- [WORK REQUEST]:
Start the copy at the line holding "You are a GUI" and continue it exactly through the last line of the entries, leaving out pictures and anything else.
START DATA TO EXAMINE
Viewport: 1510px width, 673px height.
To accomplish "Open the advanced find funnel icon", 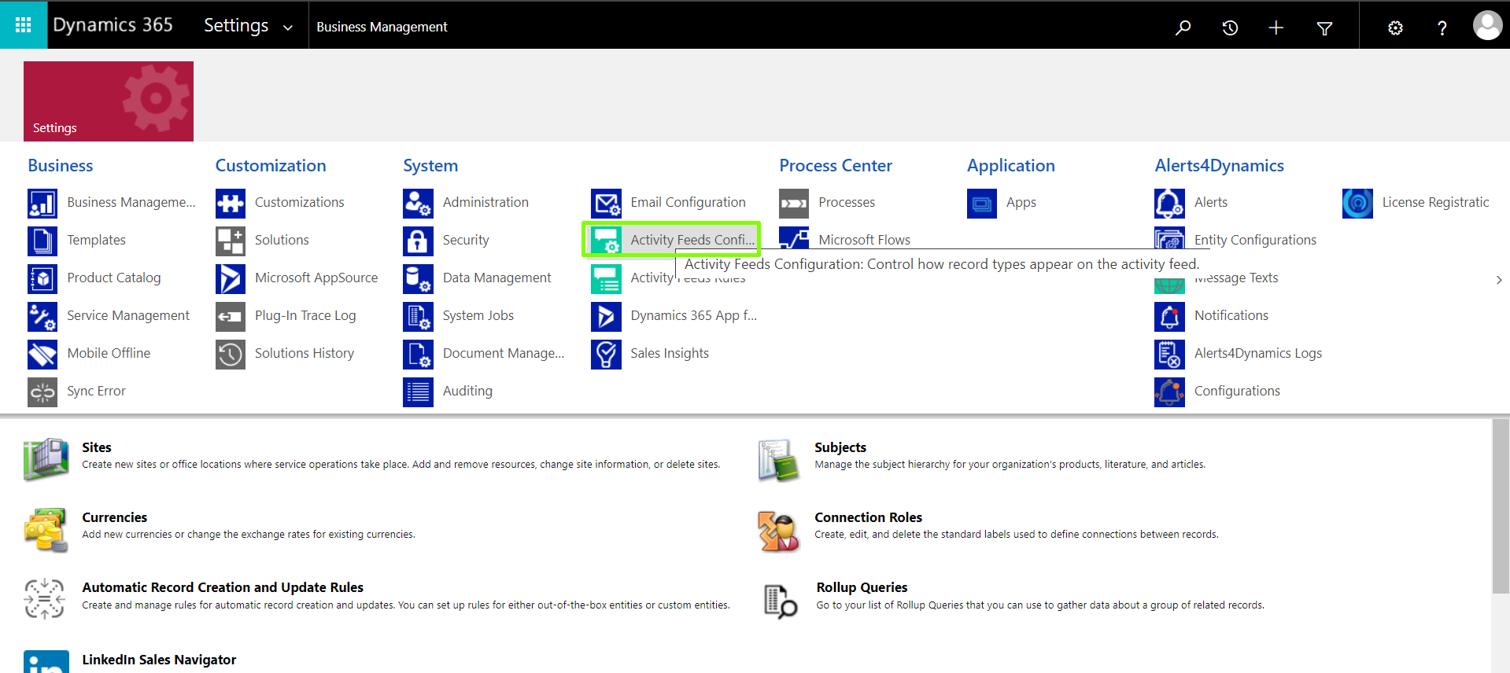I will (x=1324, y=28).
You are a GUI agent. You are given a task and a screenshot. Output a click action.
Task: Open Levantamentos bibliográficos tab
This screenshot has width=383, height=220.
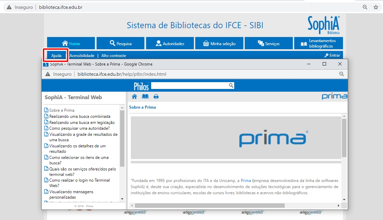tap(318, 43)
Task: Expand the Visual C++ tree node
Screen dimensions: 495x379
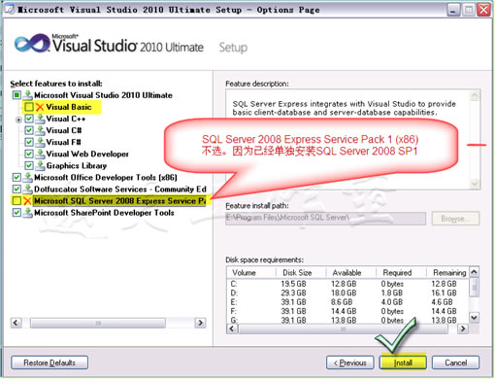Action: [x=18, y=120]
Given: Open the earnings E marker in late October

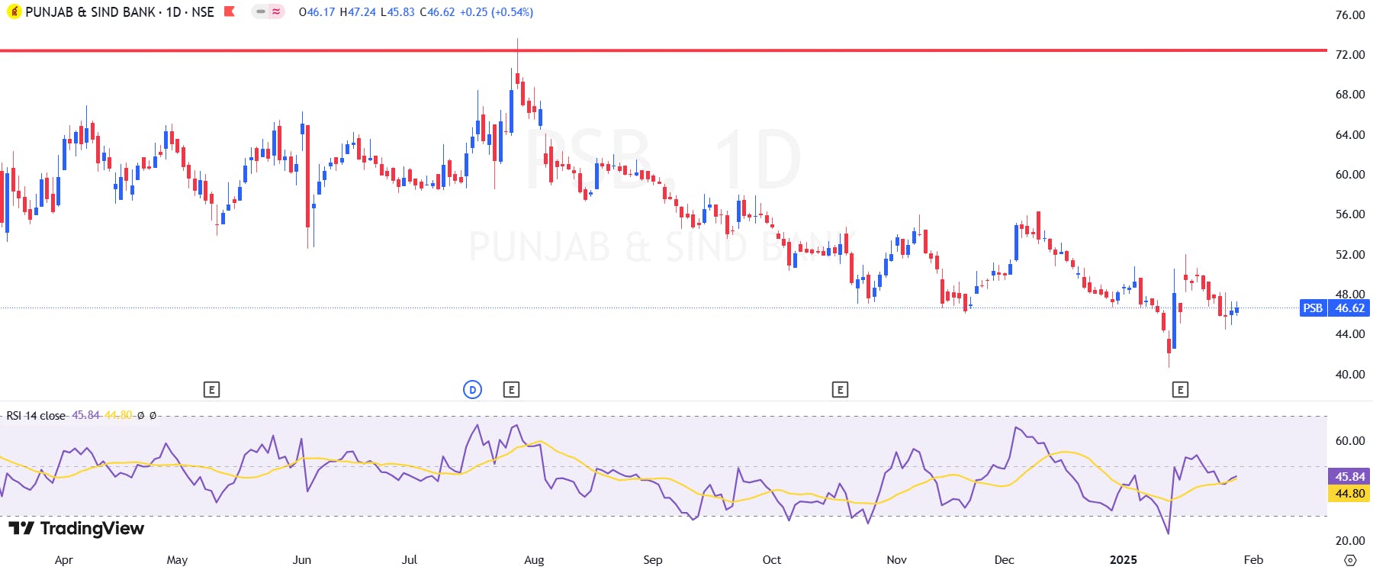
END DATA TO EXAMINE
- [RESULT OF THIS TASK]:
You are a GUI agent. You are given a task and a screenshot. Output a click action.
Task: Open Levantamentos bibliográficos tab
This screenshot has width=383, height=220.
tap(318, 43)
Task: Expand the Visual C++ tree node
Screen dimensions: 495x379
Action: [x=18, y=120]
Given: Open the earnings E marker in late October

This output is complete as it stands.